Enfin, l’exposition faisait appel à la synesthésie avec l’appel de l’odorat : le long du mur, deux poudres issues de deux plantes, la menthe et l’armoise (artemisia ; en japonais, yomogi 蓬). Anais convoquait avec elles toute une mythologie, notamment issue du Brésil. On sait, par exemple, que la menthe avait été célébrée dans la mythologie grecque et latine au travers de la nymphe Mentha, la fille du dieu des rivières, et qu’Hadès, le dieu des enfers marié à Perséphone, en tomba amoureux, mais que l’épouse tua Mentha de jalousie et la piétina jusqu’à la réduire en pièces. Alors, Hadès la transforma en plante aromatique qui séduisait par son parfum : la menthe fut alors considérée comme bénéfique contre le mal. Chez les Egyptiens, elle était aussi utilisée pour la conservation des momies, et au XVIe siècle, l’usage de la menthe constituait encore une véritable thérapeutique.

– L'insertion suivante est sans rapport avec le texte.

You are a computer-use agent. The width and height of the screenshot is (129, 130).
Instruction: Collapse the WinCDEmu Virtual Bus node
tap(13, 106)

Quant à l’armoise, aussi appelée Artemisia, son origine viendrait d’Artémis, déesse grecque des bêtes sauvages, protectrice des femmes et des vierges ou encore liée à Artémise, reine de Carie, car toutes deux connaissaient les vertus des plantes. Les Aztèques et Indiens d’Amérique l’utilisaient aussi comme la sauge pour des rituels de purification et chasser les mauvais esprits. L’armoise était autrefois considérée comme une plante magique associée à la magie blanche. Dioscoride la prescrivait pour provoquer les règles et accélérer l’accouchement. Elle était connue comme « la plante des femmes ».
MEDIATE PLANTS
Solo exhibition Yebizo International Festival for Arts & Alternative Visions 2023
Kobo Chika Gallery, Tokyo, Japan
Toutes ces légendes soulignent à quel point les plantes n’ont cessé d’accompagner l’humanité dans sa pensée, ses représentations et ses modes de vie, que “les plantes ne sont pas seulement les artisans les plus fins de notre cosmos, [qu’]elles sont aussi les espèces qui ont ouvert à la vie le monde des formes, la forme de vie qui a fait du monde le lieu de la figurabilité infinie. C’est à travers les plantes supérieures que la terre ferme s’est affirmée comme l’espace et le laboratoire cosmique d’invention de formes et de façonnage de la matière1”. Les plantes telles que les révèle Anaïs seraient donc les formes les plus inventives du visible.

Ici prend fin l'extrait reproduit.